Problem requirements
The whole of the data must be transcribed exactly.

─── Supplied material ───

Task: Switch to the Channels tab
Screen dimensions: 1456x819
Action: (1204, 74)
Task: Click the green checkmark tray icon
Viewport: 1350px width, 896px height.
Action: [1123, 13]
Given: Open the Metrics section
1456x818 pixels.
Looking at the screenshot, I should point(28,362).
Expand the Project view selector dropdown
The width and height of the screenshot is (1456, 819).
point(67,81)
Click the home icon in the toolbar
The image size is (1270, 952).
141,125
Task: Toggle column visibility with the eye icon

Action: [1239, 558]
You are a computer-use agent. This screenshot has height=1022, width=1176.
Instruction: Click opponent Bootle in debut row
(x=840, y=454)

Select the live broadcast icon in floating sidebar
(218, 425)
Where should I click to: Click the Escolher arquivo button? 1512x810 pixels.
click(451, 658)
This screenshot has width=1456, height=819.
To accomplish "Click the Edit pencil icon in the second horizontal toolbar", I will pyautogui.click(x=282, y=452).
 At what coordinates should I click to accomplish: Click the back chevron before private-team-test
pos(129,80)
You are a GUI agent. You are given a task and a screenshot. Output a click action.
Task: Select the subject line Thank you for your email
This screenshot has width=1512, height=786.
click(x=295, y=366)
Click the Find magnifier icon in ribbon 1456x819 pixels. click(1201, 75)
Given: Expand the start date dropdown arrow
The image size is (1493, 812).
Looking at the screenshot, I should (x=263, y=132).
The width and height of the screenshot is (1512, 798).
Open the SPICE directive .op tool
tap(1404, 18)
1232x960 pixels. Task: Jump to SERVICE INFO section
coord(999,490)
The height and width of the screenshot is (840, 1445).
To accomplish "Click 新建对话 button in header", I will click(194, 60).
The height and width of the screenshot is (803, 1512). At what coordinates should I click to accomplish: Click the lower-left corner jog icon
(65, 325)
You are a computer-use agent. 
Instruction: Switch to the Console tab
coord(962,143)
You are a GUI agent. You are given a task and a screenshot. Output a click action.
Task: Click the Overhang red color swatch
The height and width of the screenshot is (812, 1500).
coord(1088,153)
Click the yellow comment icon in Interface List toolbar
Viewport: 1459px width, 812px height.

───

Completed task
Task: Switch to the Channels tab
Screen dimensions: 1456x819
Action: (1204, 74)
Task: Click the green checkmark tray icon
Viewport: 1350px width, 896px height.
Action: [1123, 13]
Given: Open the Metrics section
1456x818 pixels.
Looking at the screenshot, I should point(28,362).
Expand the Project view selector dropdown
The width and height of the screenshot is (1456, 819).
point(67,81)
Click the home icon in the toolbar
The image size is (1270, 952).
141,125
Task: Toggle column visibility with the eye icon

Action: [1239, 558]
You are a computer-use agent. This screenshot has height=1022, width=1176.
Instruction: Click opponent Bootle in debut row
(x=840, y=454)

Select the live broadcast icon in floating sidebar
(218, 425)
Where should I click to: Click the Escolher arquivo button? 1512x810 pixels.
click(451, 658)
This screenshot has width=1456, height=819.
To accomplish "Click the Edit pencil icon in the second horizontal toolbar", I will pyautogui.click(x=282, y=452).
 At what coordinates should I click to accomplish: Click the back chevron before private-team-test
pos(129,80)
You are a GUI agent. You are given a task and a screenshot. Output a click action.
Task: Select the subject line Thank you for your email
This screenshot has width=1512, height=786.
click(x=295, y=366)
Click the Find magnifier icon in ribbon 1456x819 pixels. click(1201, 75)
Given: Expand the start date dropdown arrow
The image size is (1493, 812).
Looking at the screenshot, I should (x=263, y=132).
The width and height of the screenshot is (1512, 798).
Open the SPICE directive .op tool
tap(1404, 18)
1232x960 pixels. Task: Jump to SERVICE INFO section
coord(999,490)
The height and width of the screenshot is (840, 1445).
To accomplish "Click 新建对话 button in header", I will click(194, 60).
The height and width of the screenshot is (803, 1512). At what coordinates should I click to accomplish: Click the lower-left corner jog icon
(65, 325)
You are a computer-use agent. 
Instruction: Switch to the Console tab
coord(962,143)
You are a GUI agent. You are given a task and a screenshot. Output a click action.
Task: Click the Overhang red color swatch
The height and width of the screenshot is (812, 1500).
coord(1088,153)
Click the yellow comment icon in Interface List toolbar
Viewport: 1459px width, 812px height.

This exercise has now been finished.